The GBP/USD pair fell to a low of 1.5066 before trimming losses to end the day at 1.5101 levels. The liquidity was thin on account of the trading holiday in the US and en empty economic calendar. The focus today is on the second estimate of the UK Q3 GDP figure. The economic calendar in the US is once again empty and thus liquidity may drop in the US session.
Focus on UK GDP
The GDP figure comes two days after the UK Office for Budget Responsibility (OBR), in its autumn statement, revised its 2016 UK GDP forecast higher; courtesy of which, the Sterling has been able to halt its losing streak and sustain above 1.5087 (61.8% of Apr-Jun rally). It is quite clear then that the pair is on a relatively positive footing now than it was two days ago.
The second estimate is expected to keep the growth rate unrevised at 0.5% q/q and 2.3% y/y. Any upward revision of the GDP is likely to be well received by the markets and could see the pair re-test 1.5248 (50% of Apr-Jun rally). On the other hand, a downward revision would undo the positive impact of the OBR’s forecast and send the pair lower to the channel support (daily chart) at 1.4990-1.4980.
The GDP could turn out to be a non-event if it matches the estimates. In this case, the technical factors could dominate trading decisions ahead of the weekend.
Technicals – Symmetrical triangle on hourly chart
Sterling’s repeated refusal to stay below 1.5087 (50% of Apr-Jun rally), along with a higher lows formation – 1.5053 (Nov 24 low), 1.5056 (Nov 25 low) and 1.5066 (Nov 27 low) indicates the spot is likely to break above 1.5136 today. However, we also see a small symmetrical triangle formation on the hourly chart and thus immediate resistance is seen at 1.5120, which is also the 23.6% of 1.5336-1.5053. A break above would expose 1.5161 (38.2% of 1.5336-1.5053). On the other hand, a failure to sustain above 1.5070 (triangle support) would open doors for a drop to 1.50 levels.
EUR/USD Analysis: Indecisiveness continues
The EUR/USD pair has spent the entire week hinting at indecisiveness in the markets. The action has been restricted to a narrow range of 1.0590-1.0670, except on Wednesday when the pair clocked a high of 1.0689 and a low of 1.0566 before moving back above 1.06. On Thursday, the pair traded lacklustre, but managed to stay above 1.06 handle despite the rally in the European stocks. With no major data due out of the Eurozone and the US, the pair is at the mercy of the equity markets.

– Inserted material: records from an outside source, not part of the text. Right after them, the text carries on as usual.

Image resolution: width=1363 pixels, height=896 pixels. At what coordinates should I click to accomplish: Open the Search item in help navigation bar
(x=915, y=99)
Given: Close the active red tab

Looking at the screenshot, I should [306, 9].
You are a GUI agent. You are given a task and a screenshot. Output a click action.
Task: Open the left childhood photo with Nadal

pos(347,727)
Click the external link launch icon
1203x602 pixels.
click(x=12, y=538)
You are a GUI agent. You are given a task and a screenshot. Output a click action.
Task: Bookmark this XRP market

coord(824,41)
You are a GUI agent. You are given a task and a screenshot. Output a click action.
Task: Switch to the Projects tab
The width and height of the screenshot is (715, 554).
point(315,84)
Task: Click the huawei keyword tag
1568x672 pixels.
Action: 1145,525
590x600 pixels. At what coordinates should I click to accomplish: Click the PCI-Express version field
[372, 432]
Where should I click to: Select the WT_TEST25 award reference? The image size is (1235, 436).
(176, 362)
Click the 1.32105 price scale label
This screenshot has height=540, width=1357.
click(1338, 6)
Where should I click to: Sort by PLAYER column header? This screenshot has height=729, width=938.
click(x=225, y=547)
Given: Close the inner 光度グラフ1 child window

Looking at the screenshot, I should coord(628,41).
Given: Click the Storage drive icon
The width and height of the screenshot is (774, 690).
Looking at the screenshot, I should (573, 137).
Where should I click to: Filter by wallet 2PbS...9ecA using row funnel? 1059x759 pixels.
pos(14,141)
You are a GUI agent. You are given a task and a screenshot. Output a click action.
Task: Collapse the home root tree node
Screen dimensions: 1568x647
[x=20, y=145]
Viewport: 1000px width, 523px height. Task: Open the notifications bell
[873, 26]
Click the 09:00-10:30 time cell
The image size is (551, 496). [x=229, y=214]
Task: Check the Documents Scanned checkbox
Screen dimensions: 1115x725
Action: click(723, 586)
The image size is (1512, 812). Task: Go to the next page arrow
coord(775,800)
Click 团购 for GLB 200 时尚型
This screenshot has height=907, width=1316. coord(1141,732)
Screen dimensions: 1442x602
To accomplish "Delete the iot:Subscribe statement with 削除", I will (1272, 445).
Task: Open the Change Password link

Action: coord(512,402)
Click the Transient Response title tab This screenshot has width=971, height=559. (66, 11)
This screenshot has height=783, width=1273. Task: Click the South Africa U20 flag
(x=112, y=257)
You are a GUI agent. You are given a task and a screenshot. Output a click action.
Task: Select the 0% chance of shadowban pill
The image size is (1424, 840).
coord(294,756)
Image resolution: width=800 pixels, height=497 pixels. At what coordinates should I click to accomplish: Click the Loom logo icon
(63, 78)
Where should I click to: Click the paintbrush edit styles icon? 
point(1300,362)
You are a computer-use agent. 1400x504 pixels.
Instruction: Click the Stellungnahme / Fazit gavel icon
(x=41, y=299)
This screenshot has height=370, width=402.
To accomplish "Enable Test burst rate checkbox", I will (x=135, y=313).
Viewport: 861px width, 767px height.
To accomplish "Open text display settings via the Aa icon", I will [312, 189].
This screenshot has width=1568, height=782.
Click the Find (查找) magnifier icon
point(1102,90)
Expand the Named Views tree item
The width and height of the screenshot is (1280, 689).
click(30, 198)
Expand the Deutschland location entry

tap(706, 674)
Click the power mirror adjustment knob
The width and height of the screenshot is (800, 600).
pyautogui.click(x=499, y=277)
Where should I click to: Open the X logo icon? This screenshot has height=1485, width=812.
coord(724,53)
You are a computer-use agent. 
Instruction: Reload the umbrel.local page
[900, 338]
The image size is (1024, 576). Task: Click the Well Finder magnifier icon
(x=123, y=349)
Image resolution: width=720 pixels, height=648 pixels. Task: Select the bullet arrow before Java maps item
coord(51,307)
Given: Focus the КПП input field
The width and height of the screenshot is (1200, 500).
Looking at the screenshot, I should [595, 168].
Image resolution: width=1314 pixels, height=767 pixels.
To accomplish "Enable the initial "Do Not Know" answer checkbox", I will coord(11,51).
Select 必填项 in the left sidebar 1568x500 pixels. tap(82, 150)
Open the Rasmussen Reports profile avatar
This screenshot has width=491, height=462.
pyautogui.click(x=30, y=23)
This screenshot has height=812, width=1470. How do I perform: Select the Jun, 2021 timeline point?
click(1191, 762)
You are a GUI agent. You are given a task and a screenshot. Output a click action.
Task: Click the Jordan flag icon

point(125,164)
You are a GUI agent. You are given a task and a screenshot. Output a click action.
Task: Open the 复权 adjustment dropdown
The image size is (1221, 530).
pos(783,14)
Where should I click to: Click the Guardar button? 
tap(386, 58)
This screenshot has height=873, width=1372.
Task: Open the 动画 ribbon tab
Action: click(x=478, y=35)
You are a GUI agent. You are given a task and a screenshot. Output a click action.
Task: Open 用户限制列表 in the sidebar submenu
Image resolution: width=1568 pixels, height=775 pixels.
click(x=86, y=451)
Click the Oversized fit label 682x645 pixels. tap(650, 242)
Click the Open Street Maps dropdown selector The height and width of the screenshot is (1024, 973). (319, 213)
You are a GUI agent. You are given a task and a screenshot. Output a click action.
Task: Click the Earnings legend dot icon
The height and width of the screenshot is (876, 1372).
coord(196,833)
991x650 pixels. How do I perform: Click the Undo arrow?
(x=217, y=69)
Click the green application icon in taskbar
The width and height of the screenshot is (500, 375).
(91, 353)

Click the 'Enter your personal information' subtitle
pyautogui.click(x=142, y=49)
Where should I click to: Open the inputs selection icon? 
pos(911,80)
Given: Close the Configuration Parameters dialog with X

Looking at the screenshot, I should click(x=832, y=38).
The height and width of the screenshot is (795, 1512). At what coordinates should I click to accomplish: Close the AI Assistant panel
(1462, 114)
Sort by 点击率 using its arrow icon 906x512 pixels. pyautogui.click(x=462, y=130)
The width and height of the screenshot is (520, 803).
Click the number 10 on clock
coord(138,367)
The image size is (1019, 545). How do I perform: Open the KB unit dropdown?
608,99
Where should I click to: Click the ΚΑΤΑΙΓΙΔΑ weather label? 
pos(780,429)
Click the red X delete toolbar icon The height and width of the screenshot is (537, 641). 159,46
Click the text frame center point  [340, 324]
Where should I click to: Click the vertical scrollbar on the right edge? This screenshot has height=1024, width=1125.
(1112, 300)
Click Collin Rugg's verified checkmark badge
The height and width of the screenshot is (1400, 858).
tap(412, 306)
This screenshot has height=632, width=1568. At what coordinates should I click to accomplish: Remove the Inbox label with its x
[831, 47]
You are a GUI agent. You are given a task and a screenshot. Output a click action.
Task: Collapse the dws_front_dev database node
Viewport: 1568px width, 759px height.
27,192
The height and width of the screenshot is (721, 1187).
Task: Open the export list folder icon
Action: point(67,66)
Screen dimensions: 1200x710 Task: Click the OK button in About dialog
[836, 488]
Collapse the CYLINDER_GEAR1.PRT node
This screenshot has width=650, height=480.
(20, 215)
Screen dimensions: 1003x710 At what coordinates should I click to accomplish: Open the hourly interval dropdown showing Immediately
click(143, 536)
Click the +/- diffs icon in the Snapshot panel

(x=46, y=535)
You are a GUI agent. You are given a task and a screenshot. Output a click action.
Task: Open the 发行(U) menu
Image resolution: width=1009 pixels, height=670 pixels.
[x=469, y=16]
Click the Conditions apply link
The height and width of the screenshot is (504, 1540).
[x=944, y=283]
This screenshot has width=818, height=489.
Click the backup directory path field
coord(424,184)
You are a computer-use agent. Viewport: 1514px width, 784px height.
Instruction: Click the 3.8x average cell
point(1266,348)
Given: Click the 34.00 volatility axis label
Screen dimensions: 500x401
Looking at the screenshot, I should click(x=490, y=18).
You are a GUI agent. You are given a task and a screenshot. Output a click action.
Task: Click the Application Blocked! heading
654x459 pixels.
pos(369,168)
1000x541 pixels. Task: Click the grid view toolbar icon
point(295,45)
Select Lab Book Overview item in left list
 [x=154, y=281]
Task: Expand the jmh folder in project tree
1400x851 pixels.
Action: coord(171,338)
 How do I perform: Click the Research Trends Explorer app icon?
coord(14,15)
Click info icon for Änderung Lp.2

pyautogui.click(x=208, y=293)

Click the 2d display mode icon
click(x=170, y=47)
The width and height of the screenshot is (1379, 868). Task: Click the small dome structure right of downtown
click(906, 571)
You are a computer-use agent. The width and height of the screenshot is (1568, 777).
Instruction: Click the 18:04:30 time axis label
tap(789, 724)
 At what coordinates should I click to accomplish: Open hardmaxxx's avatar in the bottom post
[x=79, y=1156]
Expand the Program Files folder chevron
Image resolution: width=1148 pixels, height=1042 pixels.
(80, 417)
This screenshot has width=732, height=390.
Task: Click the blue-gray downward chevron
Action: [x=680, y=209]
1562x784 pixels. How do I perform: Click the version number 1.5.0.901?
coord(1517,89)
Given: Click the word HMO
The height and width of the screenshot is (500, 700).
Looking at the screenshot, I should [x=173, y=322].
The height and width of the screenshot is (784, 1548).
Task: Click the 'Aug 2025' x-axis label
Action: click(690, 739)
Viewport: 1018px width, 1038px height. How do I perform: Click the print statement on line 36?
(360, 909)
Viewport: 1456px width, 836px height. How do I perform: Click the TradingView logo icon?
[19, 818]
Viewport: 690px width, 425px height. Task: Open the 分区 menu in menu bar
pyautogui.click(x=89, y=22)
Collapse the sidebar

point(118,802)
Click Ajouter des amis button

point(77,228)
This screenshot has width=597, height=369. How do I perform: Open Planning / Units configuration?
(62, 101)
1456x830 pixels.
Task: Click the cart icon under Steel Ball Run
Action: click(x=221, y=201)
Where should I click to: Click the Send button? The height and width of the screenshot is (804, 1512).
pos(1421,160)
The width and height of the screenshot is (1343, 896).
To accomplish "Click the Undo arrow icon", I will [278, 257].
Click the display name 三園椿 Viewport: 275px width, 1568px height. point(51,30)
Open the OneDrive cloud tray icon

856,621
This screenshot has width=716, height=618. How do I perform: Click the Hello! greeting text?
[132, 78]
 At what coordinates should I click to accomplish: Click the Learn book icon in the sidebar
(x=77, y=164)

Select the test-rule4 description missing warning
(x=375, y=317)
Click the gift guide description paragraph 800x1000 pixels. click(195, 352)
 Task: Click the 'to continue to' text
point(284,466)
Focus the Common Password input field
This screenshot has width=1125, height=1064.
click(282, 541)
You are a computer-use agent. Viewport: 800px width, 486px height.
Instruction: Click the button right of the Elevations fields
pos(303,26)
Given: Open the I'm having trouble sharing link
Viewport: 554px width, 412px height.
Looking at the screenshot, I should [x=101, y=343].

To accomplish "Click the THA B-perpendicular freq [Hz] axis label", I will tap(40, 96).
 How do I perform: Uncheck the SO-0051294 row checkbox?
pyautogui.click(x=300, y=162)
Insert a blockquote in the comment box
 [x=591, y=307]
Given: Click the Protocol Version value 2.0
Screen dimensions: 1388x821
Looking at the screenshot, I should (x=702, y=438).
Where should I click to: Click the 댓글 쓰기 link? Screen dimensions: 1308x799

Technicals – Another bullish RSI divergence on the hourly chart
The hourly chart clearly shows a bullish RSI divergence. The daily chart also shows lower lows on price accompanied by higher lows on RSI. The hourly RSI is now above 50.00. The Dragonfly Doji on Monday, spinning bottom on Tuesday and Wednesday indicate indecisiveness near the bottom of the latest fall. All factors are pointing to a pending technical correction to 1.0758 (76.4% of Mar-Aug rally). Immediate resistance at 1.0674 (Nov 10 low) could be breached without much struggle. On the other hand, a failure to push through 1.0674 could open doors for a re-test of 1.0566 (Wednesday’s low).